Decision Date27 December 2012
Docket NumberCase No. CV 12–6921–GW(JCx).
Citation915 F.Supp.2d 1138
PartiesFOX TELEVISION STATIONS, INC., et al. v. BARRYDRILLER CONTENT SYSTEMS, PLC, et al.
CourtU.S. District Court — Central District of California

OPINION TEXT STARTS HERE

Julie A. Shepard, Richard Lee Stone, Los Angeles, CA, for Plaintiffs.

Ryan G. Baker, Jaime W. Marquart, Los Angeles, CA, for Defendants.

PLAINTIFFS' MOTION FOR PRELIMINARY INJUNCTION

GEORGE H. WU, District Judge.

Court hears oral argument. The Tentative Final Ruling circulated and attached hereto, is adopted as the Court's final ruling. The Court GRANTS IN PART/DENIES IN PART Plaintiffs' motion for preliminary injunction. Court signs the proposed order.

The Court accepts the following stipulation placed on the record:

1. Within two weeks of today's date, Plaintiffs shall receive a representation or representations under oath from an officer competent to speak for both Aereokiller and FilmOn with respect to the mini antennae for each applicable local station are located in the locality for that local station defined as the Nielson DMA for each particular local station.

2. All statements in slide number 5 of the technology tutorial presented by defendants entitled Aereokiller's Mini Antenna Technology (attached as Exhibit A) in fact occur completely within the locality of each applicable local station that is retransmitted defined as the local DMA. This includes the web server, antenna router, antenna tuner, server, Aereokiller antennas, the encoder, the DVR folders, and the delivery or sometimes called the streaming server.
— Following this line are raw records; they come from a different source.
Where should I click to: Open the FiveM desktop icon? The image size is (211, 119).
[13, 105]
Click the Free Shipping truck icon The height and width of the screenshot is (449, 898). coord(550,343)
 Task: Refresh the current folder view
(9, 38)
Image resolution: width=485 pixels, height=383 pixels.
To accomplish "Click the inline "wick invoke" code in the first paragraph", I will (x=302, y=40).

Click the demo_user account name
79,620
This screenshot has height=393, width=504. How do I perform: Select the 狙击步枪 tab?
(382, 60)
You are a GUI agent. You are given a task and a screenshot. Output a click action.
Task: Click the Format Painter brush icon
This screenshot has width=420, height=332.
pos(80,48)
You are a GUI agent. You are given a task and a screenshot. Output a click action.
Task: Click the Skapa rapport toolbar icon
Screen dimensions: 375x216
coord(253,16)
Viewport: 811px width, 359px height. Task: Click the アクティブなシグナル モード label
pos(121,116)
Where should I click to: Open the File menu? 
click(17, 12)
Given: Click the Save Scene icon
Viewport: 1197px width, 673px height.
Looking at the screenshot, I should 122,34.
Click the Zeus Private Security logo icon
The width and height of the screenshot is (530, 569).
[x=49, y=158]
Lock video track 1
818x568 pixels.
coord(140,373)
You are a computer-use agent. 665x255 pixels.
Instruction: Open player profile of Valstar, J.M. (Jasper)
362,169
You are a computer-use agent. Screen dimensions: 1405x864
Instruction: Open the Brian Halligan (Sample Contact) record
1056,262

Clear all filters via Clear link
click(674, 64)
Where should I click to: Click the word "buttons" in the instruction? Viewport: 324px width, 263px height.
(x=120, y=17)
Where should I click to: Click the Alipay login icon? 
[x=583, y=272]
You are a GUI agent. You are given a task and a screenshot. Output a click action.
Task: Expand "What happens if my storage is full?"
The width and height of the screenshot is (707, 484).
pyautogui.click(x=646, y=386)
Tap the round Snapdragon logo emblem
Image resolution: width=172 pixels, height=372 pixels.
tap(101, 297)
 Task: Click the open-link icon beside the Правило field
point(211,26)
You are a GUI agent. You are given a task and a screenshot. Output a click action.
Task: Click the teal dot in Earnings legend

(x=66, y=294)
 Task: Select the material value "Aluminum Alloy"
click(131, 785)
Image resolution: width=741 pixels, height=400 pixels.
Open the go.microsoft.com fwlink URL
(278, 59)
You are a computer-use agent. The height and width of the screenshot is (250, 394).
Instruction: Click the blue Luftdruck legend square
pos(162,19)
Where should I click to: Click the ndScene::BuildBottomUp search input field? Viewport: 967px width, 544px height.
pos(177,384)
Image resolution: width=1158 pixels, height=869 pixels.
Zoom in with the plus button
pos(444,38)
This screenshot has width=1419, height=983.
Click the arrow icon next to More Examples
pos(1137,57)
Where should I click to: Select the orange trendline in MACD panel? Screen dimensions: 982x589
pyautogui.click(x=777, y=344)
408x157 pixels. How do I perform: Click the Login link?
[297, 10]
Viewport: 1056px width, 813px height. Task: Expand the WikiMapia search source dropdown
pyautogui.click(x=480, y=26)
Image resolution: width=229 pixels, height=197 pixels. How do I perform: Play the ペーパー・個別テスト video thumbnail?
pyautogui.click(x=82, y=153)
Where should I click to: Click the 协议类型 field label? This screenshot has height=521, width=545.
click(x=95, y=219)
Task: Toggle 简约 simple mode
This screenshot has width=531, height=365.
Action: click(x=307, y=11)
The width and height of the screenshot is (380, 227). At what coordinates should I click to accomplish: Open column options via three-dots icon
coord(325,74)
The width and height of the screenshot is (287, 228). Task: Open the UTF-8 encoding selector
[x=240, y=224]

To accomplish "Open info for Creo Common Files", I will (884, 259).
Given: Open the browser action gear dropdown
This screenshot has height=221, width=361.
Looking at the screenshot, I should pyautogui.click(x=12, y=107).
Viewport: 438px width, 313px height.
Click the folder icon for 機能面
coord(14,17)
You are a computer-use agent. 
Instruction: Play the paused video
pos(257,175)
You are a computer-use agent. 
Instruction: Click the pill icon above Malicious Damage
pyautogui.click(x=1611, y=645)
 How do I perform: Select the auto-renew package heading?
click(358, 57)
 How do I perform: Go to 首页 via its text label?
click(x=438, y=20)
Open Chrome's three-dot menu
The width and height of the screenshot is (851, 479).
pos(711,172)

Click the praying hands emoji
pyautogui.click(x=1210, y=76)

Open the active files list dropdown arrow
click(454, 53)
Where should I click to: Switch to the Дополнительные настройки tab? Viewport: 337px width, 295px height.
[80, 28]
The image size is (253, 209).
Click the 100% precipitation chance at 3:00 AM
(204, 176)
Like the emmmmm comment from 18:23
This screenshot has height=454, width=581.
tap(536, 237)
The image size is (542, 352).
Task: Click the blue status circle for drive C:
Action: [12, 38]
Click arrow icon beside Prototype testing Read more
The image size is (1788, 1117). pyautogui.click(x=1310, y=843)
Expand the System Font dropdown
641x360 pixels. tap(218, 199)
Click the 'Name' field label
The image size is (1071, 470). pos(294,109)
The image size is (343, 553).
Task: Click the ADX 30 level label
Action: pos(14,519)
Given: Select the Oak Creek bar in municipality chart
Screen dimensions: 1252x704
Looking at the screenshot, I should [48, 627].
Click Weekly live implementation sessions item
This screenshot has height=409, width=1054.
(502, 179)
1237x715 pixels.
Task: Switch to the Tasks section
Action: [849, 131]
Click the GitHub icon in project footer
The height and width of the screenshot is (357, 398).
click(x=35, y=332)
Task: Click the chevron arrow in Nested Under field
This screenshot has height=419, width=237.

3. None of these steps are accomplished by backhaul or any other method whereby the signal comes through the Ninth Circuit and goes back out to these local DMAs.

I. Introduction

Plaintiffs Fox Television Stations, Inc., Twentieth Century Fox Film Corp., and Fox Broadcasting Co., Inc. (in CV–12–6921), and Plaintiffs NBCUniversal Media LLC, Universal Network Television LLC, Open 4 Business Productions LLC, NBC Subsidiary (KNBC–TV) LLC, Telemundo Network Group LLC, WNJU–TV Broadcasting LLC, American Broadcasting Companies, Inc., ABC Holding Company Inc., Disney Enterprises, Inc., CBS Broadcasting Inc., CBS Studios Inc., and Big Ticket Televison, Inc. (in CV–12–6950) (collectively, Plaintiffs) moved for a preliminary injunction against Defendants Aereokiller LLC, Alkiviades “Alki” David, FilmOn.TV Networks, Inc., Filmon.TV, Inc., and FilmOn.com, Inc. (collectively, Defendants).1 Plaintiffs filed an identical motion in each action. Memorandum in Support of Plaintiffs' Motion for Preliminary Injunction (“Mot.”), Docket No. 49 at 1 n. 1.2

Plaintiffs produce and license the distribution of copyrighted works that appear on free, over-the-air broadcast television networks. Id. at 4. 3 Plaintiffs also license that programming for distribution through cable and satellite television, and through services such as Hulu.com and Apple's iTunes. Id. at 5. Plaintiffs accuse Defendants of offering their copyrighted content through internet and mobile device streaming. Id. at 5. Defendants do not deny that they retransmit Plaintiffs' copyrighted broadcast programming, but argue that their service is legal because it is technologically analogous to the service which the Southern District of New York found to be non-infringing in Am. Broad. Cos. v. AEREO, Inc., 874 F.Supp.2d 373 (S.D.N.Y.2012)( Aereo ).4 Defendants contend that their systems are “better and more legally defensible than Aereo's,” but that the systems are similar in allowing users to use an individual mini digital antenna and DVR to watch or record a free television broadcast.” Opp'n., Docket No. 46 at 1. Defendants characterize their system as offering “a user-directed private viewing of already available, free over-the-air television content using the same antenna and tuner technology employed by consumers for years.” Id.5

II. Legal StandardsA. Preliminary Injunctive Relief

A plaintiff seeking a preliminary injunction must establish: (1) that it is likely to succeed on the merits, (2) that it is likely to suffer irreparable harm in the absence of preliminary relief, (3) that the balance of equities tips in its favor, and (4) that an injunction is in the public interest. Winter v. Natural Res. Def. Council, Inc., 555 U.S. 7, 20, 129 S.Ct. 365, 172 L.Ed.2d 249 (2008).6

B. Geographical Reach of Injunction Where Circuit Split Present

Courts should not issue nationwide injunctions where the injunction would not issue under the law of another circuit.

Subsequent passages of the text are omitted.